Manila. - The number of people displaced by armed conflict in Maguindanao province has reached more than 123,000 as government forces continue their combat operations, records from the Autonomous Region in Muslim Mindanao (ARMM) government showed on Wednesday. According to the Filipino newspaper Inter Aksyon, life hasn’t been the same since Jan. 25, 2015, the day 44 commandos of the Special Action Force of the Philippine National Police, 18 combatants of the Moro Islamic Liberation Front, and five civilians died in the Mamasapano encounter.

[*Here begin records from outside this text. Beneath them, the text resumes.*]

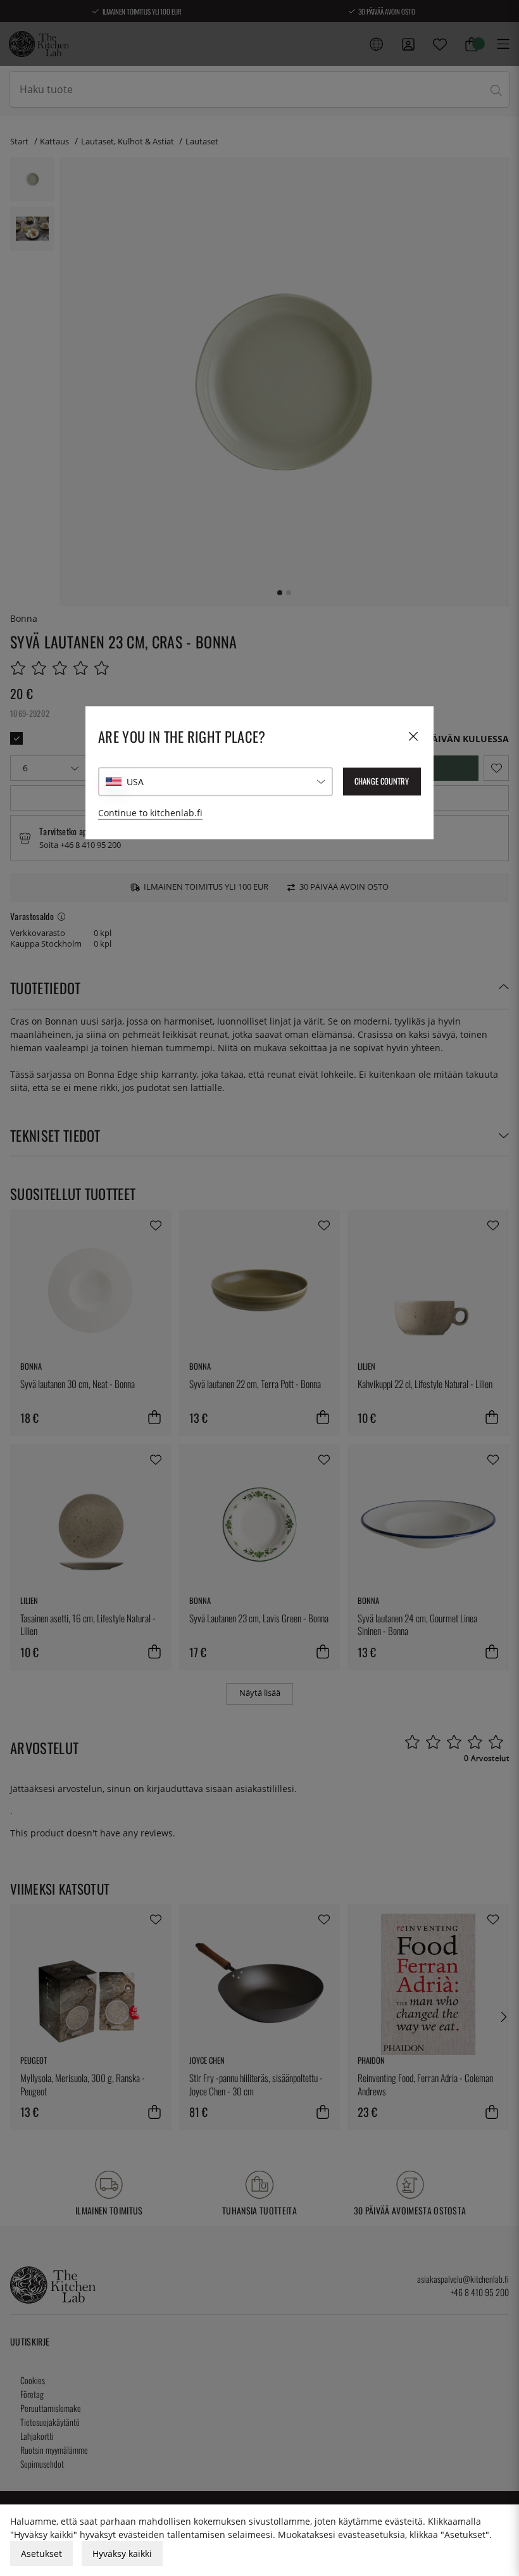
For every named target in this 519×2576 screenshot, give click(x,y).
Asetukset (41, 2554)
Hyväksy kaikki (122, 2554)
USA (135, 782)
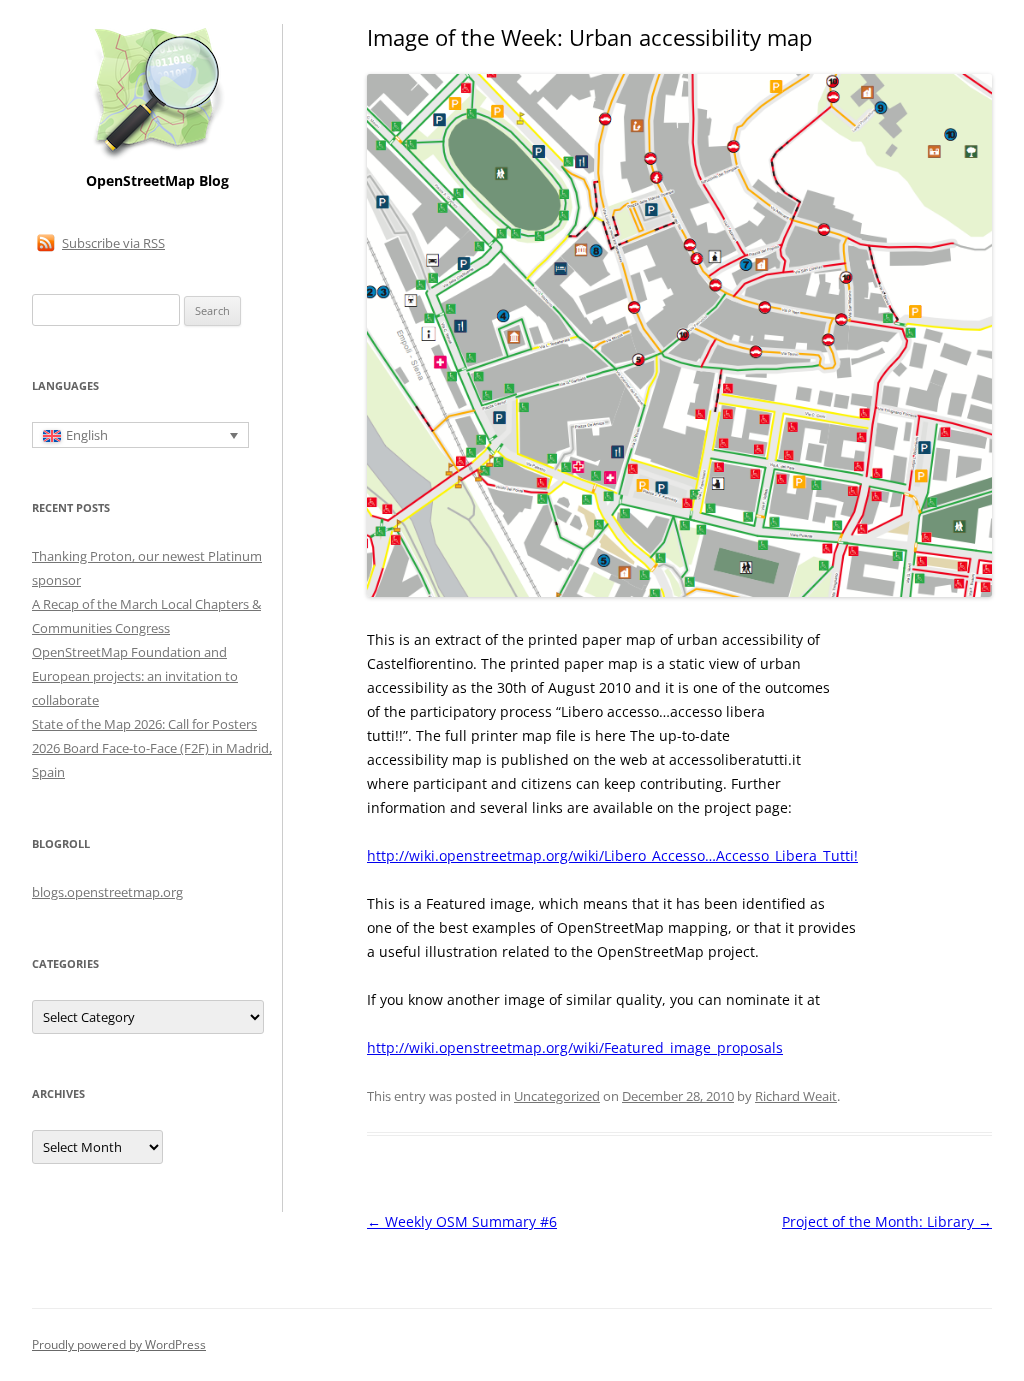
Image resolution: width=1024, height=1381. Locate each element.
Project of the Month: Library (887, 1221)
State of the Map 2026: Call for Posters (144, 724)
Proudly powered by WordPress (119, 1344)
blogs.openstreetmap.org (107, 892)
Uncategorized (557, 1096)
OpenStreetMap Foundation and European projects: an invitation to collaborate (135, 676)
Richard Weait (796, 1096)
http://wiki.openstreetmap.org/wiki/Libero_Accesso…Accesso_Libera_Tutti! (612, 855)
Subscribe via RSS (113, 243)
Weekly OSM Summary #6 (462, 1221)
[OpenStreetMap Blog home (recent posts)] (157, 157)
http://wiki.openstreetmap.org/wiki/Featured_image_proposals (575, 1047)
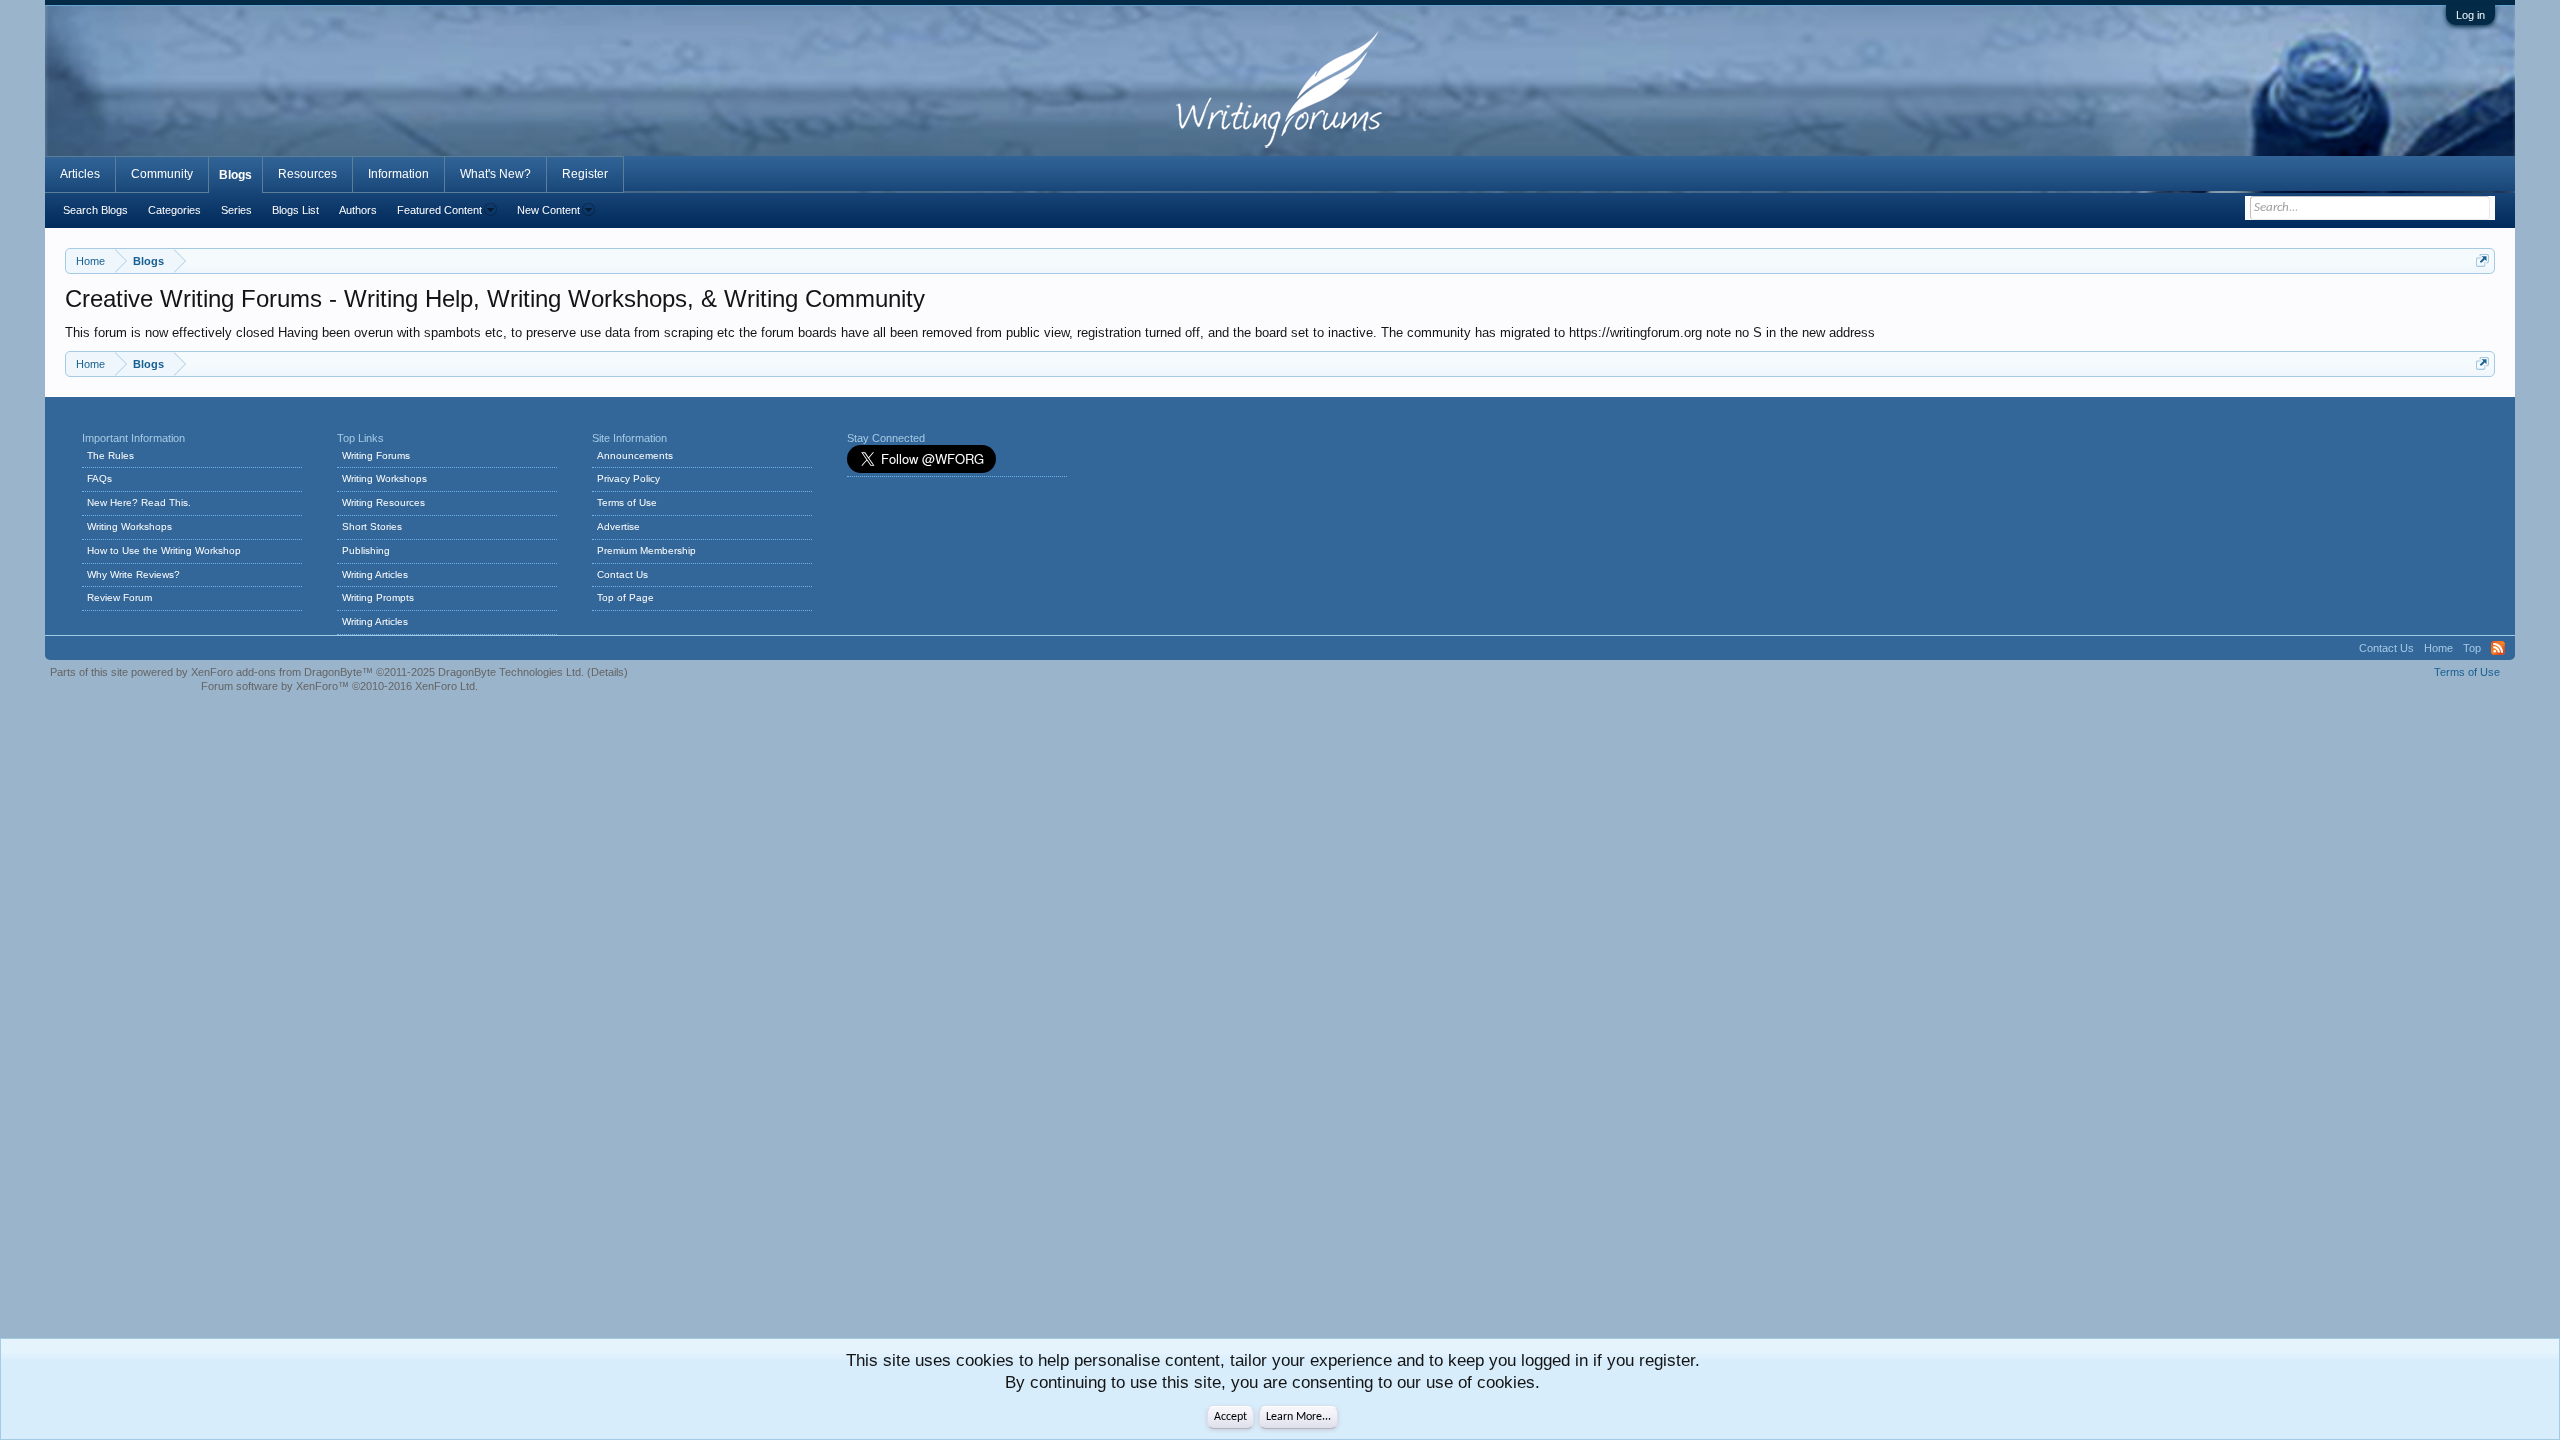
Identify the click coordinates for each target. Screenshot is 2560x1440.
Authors (358, 210)
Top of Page (625, 597)
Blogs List (295, 210)
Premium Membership (646, 550)
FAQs (99, 478)
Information (398, 174)
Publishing (366, 550)
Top (2472, 648)
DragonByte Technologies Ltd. (511, 672)
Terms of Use (627, 502)
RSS (2498, 648)
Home (2438, 648)
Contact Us (622, 574)
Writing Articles (375, 574)
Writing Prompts (378, 597)
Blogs (235, 175)
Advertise (618, 526)
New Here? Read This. (139, 502)
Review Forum (119, 597)
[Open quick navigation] (2482, 260)
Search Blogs (95, 210)
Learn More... (1298, 1417)
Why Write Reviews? (133, 574)
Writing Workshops (129, 526)
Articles (80, 174)
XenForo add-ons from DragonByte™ (282, 672)
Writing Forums (376, 455)
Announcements (635, 455)
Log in (2470, 15)
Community (162, 174)
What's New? (495, 174)
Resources (307, 174)
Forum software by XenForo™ (339, 686)
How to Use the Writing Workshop (164, 550)
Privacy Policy (628, 478)
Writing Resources (383, 502)
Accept (1230, 1417)
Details (607, 672)
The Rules (110, 455)
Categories (174, 210)
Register (585, 174)
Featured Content (439, 210)
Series (236, 210)
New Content (548, 210)
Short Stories (372, 526)
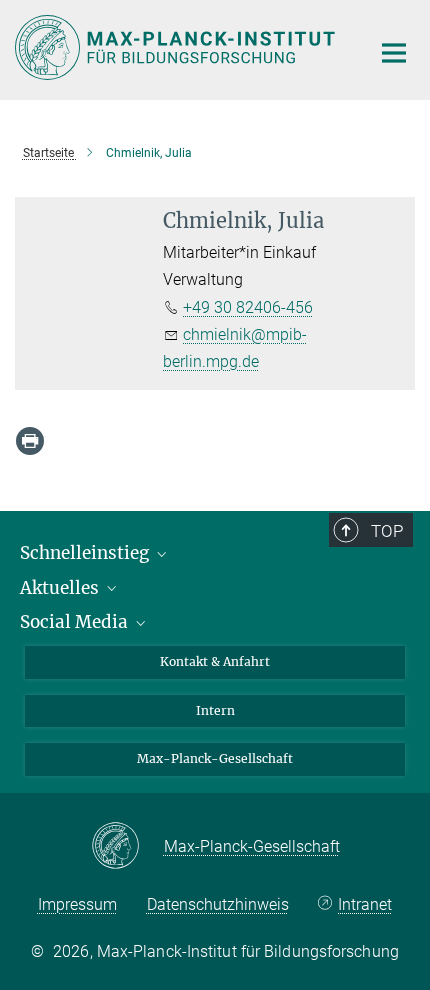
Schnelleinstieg (86, 553)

According to the ARMM-Humanitarian Emergency Action Response Team (ARMM-Heart), the figure of displaced people surpassed the 100,000 who left their communities in 2003 due to fighting between government forces and the Moro Islamic Liberation Front (MILF) in the provinces of Maguindanao and North Cotabato, as the Inquirer reported on Tuesday.
"Mamasapano is a place we now know, not for its tourism potentials but for the bloody and deadly operation to eliminate a US-tagged terrorist by the name of Marwan. Nearly two months after the incident, the families of the fallen and the public are still seeking the truth and accountability."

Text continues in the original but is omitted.